White smoke from Brussels on EMIR refit?

 

 

EMIR (the European Market Infrastructure Regulation) was adopted in 2012 as a response to the financial crisis to better manage and monitor the derivatives and related risks. However, in recent years, the EU Commission carried out an important assessment of EMIR to see whether it would be possible to amend it and to potentially simplify it, while maintaining enough degree of security around financial derivatives. The objective was to amend some provisions to eliminate disproportionate costs and burdens on certain derivative counterparties without compromising global aim of this regulation.

 

On 4th May 2017, the EU Commission proposed a regulation (the so-called “EMIR refit” – Regulatory Fitness and Performance program) to address these issues (e.g. disproportionate compliance costs, transparency, insufficient access to clearing for some counterparties, …).

 

On last February the 5th, the political agreement was eventually reached by the EU parliament and EU State members on an EMIR reform requested by treasurers, among other stakeholders.
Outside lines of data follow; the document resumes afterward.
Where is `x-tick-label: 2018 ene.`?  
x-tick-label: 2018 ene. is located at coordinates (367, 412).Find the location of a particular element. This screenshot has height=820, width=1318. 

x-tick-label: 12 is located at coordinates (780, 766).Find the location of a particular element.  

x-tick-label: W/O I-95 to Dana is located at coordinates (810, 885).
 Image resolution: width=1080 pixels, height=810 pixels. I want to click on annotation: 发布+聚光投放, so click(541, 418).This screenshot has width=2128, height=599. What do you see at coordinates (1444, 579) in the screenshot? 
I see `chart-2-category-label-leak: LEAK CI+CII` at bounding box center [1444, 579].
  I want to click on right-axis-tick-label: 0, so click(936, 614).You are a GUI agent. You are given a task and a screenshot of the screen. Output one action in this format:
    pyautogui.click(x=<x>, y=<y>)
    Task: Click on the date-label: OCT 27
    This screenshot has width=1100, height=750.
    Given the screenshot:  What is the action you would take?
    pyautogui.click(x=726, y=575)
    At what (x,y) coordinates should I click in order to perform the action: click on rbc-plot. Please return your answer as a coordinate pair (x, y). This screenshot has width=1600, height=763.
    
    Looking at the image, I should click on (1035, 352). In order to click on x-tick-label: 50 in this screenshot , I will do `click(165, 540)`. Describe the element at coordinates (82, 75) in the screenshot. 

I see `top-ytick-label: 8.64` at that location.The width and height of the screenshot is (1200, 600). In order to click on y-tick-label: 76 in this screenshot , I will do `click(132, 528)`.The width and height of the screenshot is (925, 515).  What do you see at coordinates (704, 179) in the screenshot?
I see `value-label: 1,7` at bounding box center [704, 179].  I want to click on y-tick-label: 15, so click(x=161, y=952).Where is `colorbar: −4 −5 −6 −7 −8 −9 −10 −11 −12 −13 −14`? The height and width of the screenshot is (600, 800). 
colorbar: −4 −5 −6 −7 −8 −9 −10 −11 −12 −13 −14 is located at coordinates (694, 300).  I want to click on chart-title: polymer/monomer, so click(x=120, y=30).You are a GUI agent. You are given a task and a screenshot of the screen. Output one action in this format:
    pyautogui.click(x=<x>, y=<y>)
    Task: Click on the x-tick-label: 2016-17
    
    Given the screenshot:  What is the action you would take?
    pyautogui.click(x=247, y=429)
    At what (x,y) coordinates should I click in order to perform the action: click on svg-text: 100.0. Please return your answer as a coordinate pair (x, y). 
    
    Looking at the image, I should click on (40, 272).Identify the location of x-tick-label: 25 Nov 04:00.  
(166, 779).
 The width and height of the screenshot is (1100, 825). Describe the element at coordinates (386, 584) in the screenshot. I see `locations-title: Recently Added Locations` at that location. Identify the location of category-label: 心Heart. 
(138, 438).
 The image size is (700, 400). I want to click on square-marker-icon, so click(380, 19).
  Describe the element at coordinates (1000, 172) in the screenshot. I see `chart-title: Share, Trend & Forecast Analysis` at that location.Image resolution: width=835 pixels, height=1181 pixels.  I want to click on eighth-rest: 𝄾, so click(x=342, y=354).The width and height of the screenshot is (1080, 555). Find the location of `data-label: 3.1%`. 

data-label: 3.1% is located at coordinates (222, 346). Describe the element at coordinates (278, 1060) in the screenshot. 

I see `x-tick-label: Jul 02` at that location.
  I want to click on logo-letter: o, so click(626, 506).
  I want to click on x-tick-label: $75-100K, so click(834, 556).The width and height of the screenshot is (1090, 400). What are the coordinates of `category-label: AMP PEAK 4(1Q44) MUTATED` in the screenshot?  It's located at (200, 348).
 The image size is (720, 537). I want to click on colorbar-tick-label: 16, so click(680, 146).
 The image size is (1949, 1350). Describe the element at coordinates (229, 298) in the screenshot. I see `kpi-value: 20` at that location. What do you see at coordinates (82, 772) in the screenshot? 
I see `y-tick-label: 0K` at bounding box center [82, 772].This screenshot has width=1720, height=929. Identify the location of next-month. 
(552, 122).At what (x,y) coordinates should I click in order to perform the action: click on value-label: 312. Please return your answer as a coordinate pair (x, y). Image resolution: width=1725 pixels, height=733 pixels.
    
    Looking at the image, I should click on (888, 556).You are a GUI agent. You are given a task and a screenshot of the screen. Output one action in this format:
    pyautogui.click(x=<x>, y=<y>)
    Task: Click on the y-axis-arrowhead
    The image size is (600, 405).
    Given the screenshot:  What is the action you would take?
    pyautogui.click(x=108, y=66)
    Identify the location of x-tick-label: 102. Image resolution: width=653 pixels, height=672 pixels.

They propose to exempt small counterparties from clearing obligation.

 

We are still waiting for the outcome. Nevertheless, we have a fair idea of what should be the result. Some of the proposed changes will impact firms and often positively impact the reporting. As examples, the end of the front-loading requirement, the useful introduction of a threshold for smaller companies, clearing by NFC’s of the sole asset class(es) for which a breach of threshold has been identified (no tainting rule), end of the back-loading requirement for transactions that were outstanding as of the reporting obligation start, exemption to report intragroup transactions where one of the counterparties is an NFC, FC transacting with a small NFC will report on behalf of both parties for OTC derivatives transactions – FC’s will be mandated and legally liable to report transactions on behalf of both counterparties.

 

We should be pleased by the outcome if it is what we have listed above (although our list of amendments is not comprehensive). It is rather good news for all treasurers, in my opinion. But I encourage all companies to remain cautious. The end of intercompany reporting obligation is a good new. However, some treasurers could be tempted to delegate the reporting to their banks. Who know what banks will do? I remain skeptical on banks agreement to accept such a delegation, for free, despite the risks and the costs for them. The risk is that banks will refuse to report on behalf or at a certain cost. There again, smaller NFC’s will be penalized and potentially charged for these services. Without appearing as a seer or a prophet, I’m not, that’s one of my 2019 predictions. The second one (re. derivatives) is the risk that some banks in a first stage and then all banks active on financial instruments, require (bilateral) collateral (even if not imposed by EMIR Refit). It would be a sort of paradox. Furthermore, FX dealing remains a low margin or even no margin business. If banks play the volume, collateral could help. It could also enable treasurers to reduce increasing costs of hedging, providing they have cash to collateralize during the lifetime of the derivative. It is certainly an option to contemplate.